Altera includes a single hard core ECC memory controller with each dual core processing complex in addtion to a shared 512 Kbyte L2 cahce. Additional soft core memory controllers can be defined within the FPGA fabric to provide a higher memory performance for applications that require it. The QSPI (quad serial peripheral interface) support can also handle ECC. The system supports various boot modes including booting from QSPI.

Hard core Arm processors can be found in Microsemi's SmartFusion (see FPGA Combines Hard-Core Cortex-M3 And Analog Peripherals) that incorporates a hard core ARM Cortex-M3. The Cortex-M3 is found in a wide range of microcontrollers. Xilinx's Zynq-7000 EPP

  • (see FPGA Packs In Dual Cortex-A9 Micro) includes dual Cortex-A9's like Altera's new architecture. Dual core Cortex-A9 chips are finding homes in tablets and smartphones.

    Altera has also partnered with Intel to bring the Atom to Altera FPGAs (see Configurable Platform Blends FPGA With Atom). The difference with the E600C from Intel is that the Atom and Altera FPGA are separate chips combined on a multichip carrier. The two are linked via a pair of x1 PCI Express links via the multichip carrier. This is functionally similar to the Cortex-A9 approach but the new chips are true single chip solutions.

    Altera's FPGAs can boot the micro or FPGA only and the processors can reprogram the FPGA fabric. The complement of peripherals includes a pair of gigabit Ethernet interfaces, two USB 2.0 OTG ports plus the usual timer and serial ports like SPI and I2C. The higher end Arria has a 125+ Gbit/s interconnect. The 250 MHz 256 bits full duplex channel is compatible with AMBA AXI 3 interface and it also supports Altera's Avalon bus. The system supports cache coherent hardware accelerators.

    Performance is the name of the game with FPGAs. Off chip interface includes 10 Gbit/s SERDES and dual 2 PCI Express Gen 2 x4 links.

    The system is very flexible. It can run a single core to reduce power consumption. It delivers 4000 DMIPS for under 1.8W per processor. The top end Arria with dual Cortex-A9s consumes only 15W.

    Developers can take advange of the new chips using Altera's Quartus II software and Qsys system integration tool. Hardware is still in the future so 2012 is when developers will see quantities of these chips. In the meantime, Altera's SoC Virtual Target software is available now.

    The development software is a full virtual model based on tools from Synopsys. Initially this is a full virtual model but in the near future Altera will be offering a hardware-in-the-loop solution. In this case, PCI Express will be used to link an Altera FPGA to a host PC running the simulation software. The Cortex-A9 hardware will be simulated on the PC. This may seem like a stopgap measure but it is more than that.

    The FPGA has a small bit of custom IP to handle the PCI Express interface. This means, in the future, that almost any IP can be simulated. This is handy for existing designs since they can be linked to new virtual hardware with the new physical hardware replacing it when the design is complete.

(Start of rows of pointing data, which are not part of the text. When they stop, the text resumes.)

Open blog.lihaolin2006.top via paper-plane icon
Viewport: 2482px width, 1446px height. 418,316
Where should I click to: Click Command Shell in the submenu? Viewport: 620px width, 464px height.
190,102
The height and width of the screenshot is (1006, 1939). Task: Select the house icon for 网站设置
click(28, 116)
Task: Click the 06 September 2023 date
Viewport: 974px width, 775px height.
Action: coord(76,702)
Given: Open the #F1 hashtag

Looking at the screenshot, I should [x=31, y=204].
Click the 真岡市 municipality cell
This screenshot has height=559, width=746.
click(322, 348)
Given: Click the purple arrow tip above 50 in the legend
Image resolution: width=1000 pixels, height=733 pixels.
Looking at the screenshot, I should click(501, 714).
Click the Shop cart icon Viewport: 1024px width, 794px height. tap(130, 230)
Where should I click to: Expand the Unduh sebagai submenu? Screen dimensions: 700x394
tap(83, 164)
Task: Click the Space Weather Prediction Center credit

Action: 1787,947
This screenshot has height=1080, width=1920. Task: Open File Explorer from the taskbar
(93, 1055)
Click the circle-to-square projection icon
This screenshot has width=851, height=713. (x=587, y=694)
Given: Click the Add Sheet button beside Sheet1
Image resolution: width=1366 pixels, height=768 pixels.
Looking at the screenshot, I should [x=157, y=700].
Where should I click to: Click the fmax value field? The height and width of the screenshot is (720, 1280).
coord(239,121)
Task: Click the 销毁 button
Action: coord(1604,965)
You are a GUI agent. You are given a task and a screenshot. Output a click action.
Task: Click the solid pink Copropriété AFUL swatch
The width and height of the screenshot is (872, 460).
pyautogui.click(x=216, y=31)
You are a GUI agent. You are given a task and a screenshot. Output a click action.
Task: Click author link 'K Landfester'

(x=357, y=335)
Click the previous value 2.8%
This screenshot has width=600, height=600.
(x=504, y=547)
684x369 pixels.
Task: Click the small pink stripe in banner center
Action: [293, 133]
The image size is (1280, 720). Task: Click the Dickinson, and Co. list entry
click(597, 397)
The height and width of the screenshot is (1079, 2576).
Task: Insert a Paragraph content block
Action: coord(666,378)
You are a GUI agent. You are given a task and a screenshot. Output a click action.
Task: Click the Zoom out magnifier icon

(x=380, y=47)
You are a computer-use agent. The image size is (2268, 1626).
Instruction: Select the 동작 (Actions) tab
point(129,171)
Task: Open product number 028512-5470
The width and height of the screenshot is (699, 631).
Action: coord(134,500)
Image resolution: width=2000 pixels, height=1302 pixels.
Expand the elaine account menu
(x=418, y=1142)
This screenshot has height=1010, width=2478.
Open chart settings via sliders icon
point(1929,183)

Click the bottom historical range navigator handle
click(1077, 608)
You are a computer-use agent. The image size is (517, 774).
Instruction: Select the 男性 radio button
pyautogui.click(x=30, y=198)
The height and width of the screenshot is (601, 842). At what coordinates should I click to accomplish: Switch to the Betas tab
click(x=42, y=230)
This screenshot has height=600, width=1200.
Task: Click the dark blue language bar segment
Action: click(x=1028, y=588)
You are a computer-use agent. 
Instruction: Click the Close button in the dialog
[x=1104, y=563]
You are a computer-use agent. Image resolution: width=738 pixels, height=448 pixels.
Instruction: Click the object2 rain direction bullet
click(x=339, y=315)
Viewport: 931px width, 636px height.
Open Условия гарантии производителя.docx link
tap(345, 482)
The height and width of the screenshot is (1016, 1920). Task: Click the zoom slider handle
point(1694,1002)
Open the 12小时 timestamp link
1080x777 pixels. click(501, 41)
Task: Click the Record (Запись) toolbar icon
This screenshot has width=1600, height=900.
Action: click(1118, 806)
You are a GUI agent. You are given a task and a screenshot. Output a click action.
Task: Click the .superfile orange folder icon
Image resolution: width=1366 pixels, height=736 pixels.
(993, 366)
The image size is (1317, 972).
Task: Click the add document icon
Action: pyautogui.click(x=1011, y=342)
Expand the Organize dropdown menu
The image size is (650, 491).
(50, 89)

    The other advantage with a virtual model is the degree of exposure developers have to the processor cores. Arm has the usual debug and trace interfaces but these provide a limited look into the hardware. A simulator does not have the limitation. Developers have been taking advantage of this approach for other chips, not just FPGAs.

    Altera's choice of Cortex-A9 cores opens their product line to the Arm community. It also follows the trend to centering FPGA designs around processor cores even if the cores are not doing the heavy lifting. It also makes the FPGA a more likely target for a single chip solution.